Visualizing the relationship between infant mortality rates & resource availability

Sharan Duggal
Posted on July 22, 2016


We know that war and civil unrest account for a significant proportion of deaths every year, but how much can mortality rates be attributed to a simple lack of basic resources and amenities, and what relationship do mortality rates have with such factors? That’s what I set out to uncover using WorldBank data that covers the globe for up to the last 50 odd years, and I found a strong relationship with some of the available data.

If you were to look at overall mortality rates, the numbers would be muddied by several factors, including the aforementioned causes of death, so I decided to look at two related, but more specific outcome variables – infant mortality as well as risk of maternal death.

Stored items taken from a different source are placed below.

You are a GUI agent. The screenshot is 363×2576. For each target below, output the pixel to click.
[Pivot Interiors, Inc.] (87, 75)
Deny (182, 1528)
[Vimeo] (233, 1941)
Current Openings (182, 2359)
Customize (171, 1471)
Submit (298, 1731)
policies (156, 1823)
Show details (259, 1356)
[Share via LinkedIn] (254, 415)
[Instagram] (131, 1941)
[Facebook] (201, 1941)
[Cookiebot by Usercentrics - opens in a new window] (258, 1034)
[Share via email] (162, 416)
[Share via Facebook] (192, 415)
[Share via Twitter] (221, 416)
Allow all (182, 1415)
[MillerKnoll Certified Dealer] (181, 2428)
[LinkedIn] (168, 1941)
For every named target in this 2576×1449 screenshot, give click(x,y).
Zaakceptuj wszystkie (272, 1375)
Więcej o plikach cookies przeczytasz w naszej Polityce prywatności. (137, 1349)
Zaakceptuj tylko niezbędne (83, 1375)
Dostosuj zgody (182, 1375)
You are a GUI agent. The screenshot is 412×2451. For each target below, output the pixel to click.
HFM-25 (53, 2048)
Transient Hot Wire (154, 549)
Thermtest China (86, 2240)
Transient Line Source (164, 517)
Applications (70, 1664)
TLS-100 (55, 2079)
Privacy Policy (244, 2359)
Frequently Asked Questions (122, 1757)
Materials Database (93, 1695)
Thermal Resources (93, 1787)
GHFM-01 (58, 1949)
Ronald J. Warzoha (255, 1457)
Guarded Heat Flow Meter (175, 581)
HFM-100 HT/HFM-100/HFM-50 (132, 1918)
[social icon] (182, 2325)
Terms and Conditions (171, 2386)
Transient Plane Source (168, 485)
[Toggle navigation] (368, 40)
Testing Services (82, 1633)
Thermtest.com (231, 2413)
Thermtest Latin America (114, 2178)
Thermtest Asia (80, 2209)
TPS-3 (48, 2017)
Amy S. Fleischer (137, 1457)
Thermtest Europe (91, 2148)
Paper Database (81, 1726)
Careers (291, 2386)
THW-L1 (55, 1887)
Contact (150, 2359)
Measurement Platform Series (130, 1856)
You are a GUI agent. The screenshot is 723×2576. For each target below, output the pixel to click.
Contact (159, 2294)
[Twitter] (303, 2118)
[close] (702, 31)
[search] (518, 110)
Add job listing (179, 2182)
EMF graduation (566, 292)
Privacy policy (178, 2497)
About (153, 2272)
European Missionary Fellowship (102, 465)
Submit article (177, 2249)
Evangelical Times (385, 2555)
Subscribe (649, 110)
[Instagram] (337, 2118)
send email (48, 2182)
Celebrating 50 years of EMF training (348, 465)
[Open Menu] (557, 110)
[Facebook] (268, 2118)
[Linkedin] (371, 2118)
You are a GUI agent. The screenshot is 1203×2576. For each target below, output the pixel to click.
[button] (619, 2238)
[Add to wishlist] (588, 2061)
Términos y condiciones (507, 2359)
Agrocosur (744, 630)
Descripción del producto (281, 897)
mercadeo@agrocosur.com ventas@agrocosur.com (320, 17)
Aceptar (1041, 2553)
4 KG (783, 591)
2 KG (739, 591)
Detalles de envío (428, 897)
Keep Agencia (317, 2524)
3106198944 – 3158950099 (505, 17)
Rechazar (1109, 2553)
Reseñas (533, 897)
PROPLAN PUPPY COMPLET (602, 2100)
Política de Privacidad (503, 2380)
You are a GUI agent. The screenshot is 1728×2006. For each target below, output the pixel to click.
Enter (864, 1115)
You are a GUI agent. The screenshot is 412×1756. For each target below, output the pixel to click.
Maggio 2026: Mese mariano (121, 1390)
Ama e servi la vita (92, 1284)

Infant mortality is defined as the number of infants dying before reaching one year of age, per 1,000 live births in a given year.

Lifetime risk of maternal death is the probability that a 15-year-old female will die eventually from a maternal cause assuming that current levels of fertility and mortality (including maternal mortality) do not change in the future, taking into account competing causes of death.

While I am sure these numbers can also be impacted by things like civil unrest, it does focus on individuals who are arguably more subject to be impacted by things like communicable diseases and lack of basic provisions like clean water, electricity or adequate medical resources, among others.

So, what do overall mortality rates even look like?

The density plot below includes the overall infant mortality distribution along with some metrics indicating the availability of key resources. Infant mortality rates peak at around 1% and the availability of resources peak closer to 100%. In both cases we see really long tails, indicating that there is a portion of the population experiencing less than ideal numbers.


So to drill down further, let’s have a closer look at the distribution of both outcome variables by year. The boxplots below suggest that both Infant mortality rates as well as risk of maternal death have shown not only steady overall improvements over the years but also a reduction in the disparity of cases across country-specific observations. But the upper end of these distributions still represent shocking numbers for some countries with:

  • over 10% of infants dying every year (down from a high of 24% in 1961) and
  • a 7.5% probability that a 15 year old girl living today will eventually die of a maternal cause (down from over 15% twenty-five years ago).



Please note: points have been marginally jittered above for clearer visual representation

Mortality Rates across the Globe

The below map plots the 2012 distribution of infant mortality rates by country. I chose 2012 because most of the covariates I would eventually like to use contain the best information from this year, with a couple of exceptions. It also presents a relatively recent picture of the variables of interest.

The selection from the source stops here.